La mesure de la bonne santé économique par le simple volume d’activité témoigne d’une vision expansionniste. Point de salut hors d’une augmentation de ce volume, même si pour y parvenir il faut aller toujours plus loin prélever de nouvelles ressources, humaines ou naturelles. L’efficacité, le rendement de ces ressources, est moins important que le volume de la production. Tant que les ressources sont abondantes, pas de problème. Aujourd’hui, de plus en plus de ressources sont limitées, et les besoins augmentant avec l’aspiration légitime de milliards d’êtres humains à une plus grande dignité, il va bien falloir s’intéresser au bilan véritable, à l’efficacité des dépenses. Il va falloir rentrer dans le volume, voir comment ça fonctionne pour améliorer le rendement de la machine.

Le PIB n’est pas le bonheur national brut, le volume d’activité ne peut traduire à lui seul la bonne santé économique d’un pays. De même, le volume de travail ne peut être isolé de son utilité sociale. Bien formuler une question peut faire gagner beaucoup de temps pour y répondre, et sera bien plus efficace que de foncer tête baissée sur la première piste entr’aperçue. Travailler plus n’est pas synonyme de produire plus de richesses nettes, déduction faite des ressources consommées. Ça peut parfois être le contraire, quand on détruit un capital pour en tirer un bénéfice immédiat, comme nous le rappelle la triste histoire de la poule aux œufs d’or. Là encore, c’est le bilan qui doit être déterminant, et non le seul volume. La nature du travail, son impact sur le travail des autres, sur la productivité des milieux, sont autant de paramètres à intégrer, et qui vont bien au-delà du simple volume. La qualité produit de la valeur, elle exige du travail humain, mais elle dépend aussi de son organisation, des compétences accumulées, des relations entre les acteurs d’une même opération. Un investissement en temps au début d’un projet, peut faire gagner à tout le monde beaucoup de temps par la suite. Respecter le travail et la valeur humaine qu’il représente, c’est s’intéresser avant tout à son utilité sociale aussi bien pour celui qui le fournit que pour celui qui en bénéficie.

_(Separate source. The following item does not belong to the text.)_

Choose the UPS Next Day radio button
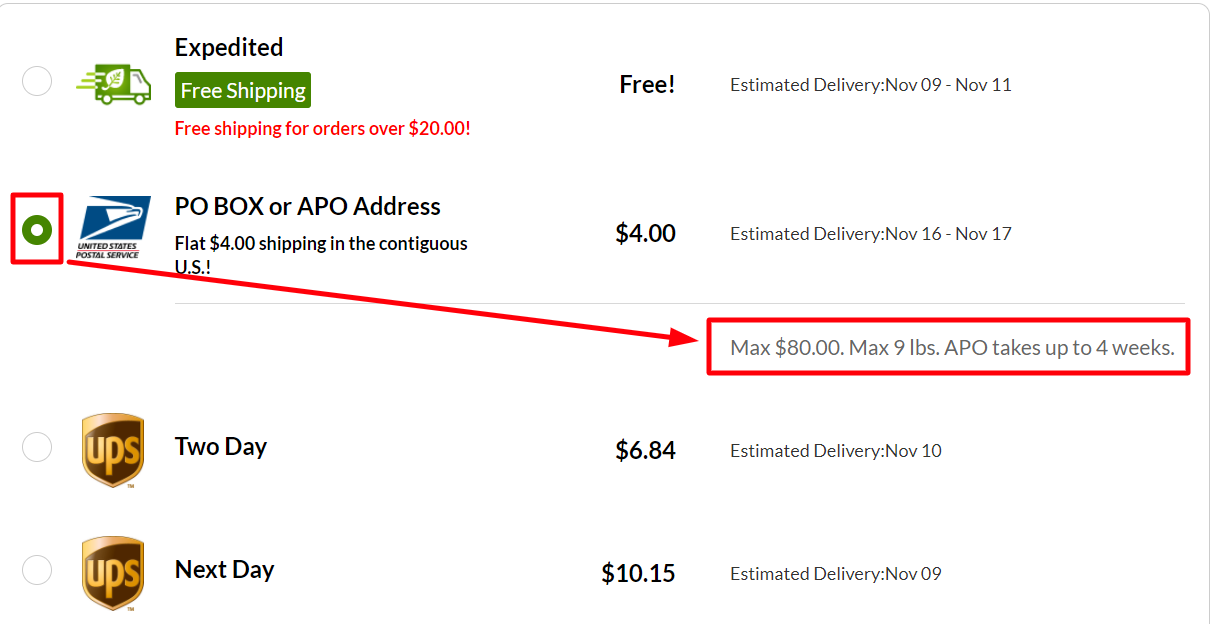 tap(37, 570)
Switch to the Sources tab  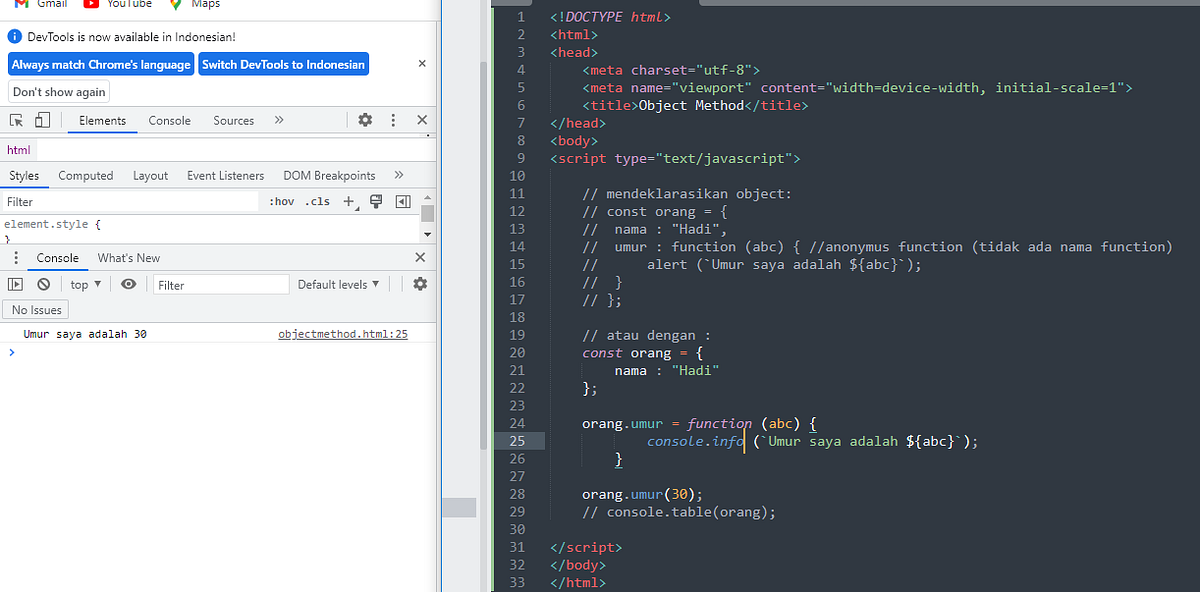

Le volume et ses trois dimensions offrent de belles perspectives, mais il faut bien dire qu’elles sont souvent dévoyées. Il faut cultiver la complexité du volume, entrer dans sa profondeur, en analyser les formes. Nous avons vu l’importance de la surface[2] des choses, aux fonctions multiples à exploiter. Travailler sur le volume est encore plus riche, à condition de rentrer dedans.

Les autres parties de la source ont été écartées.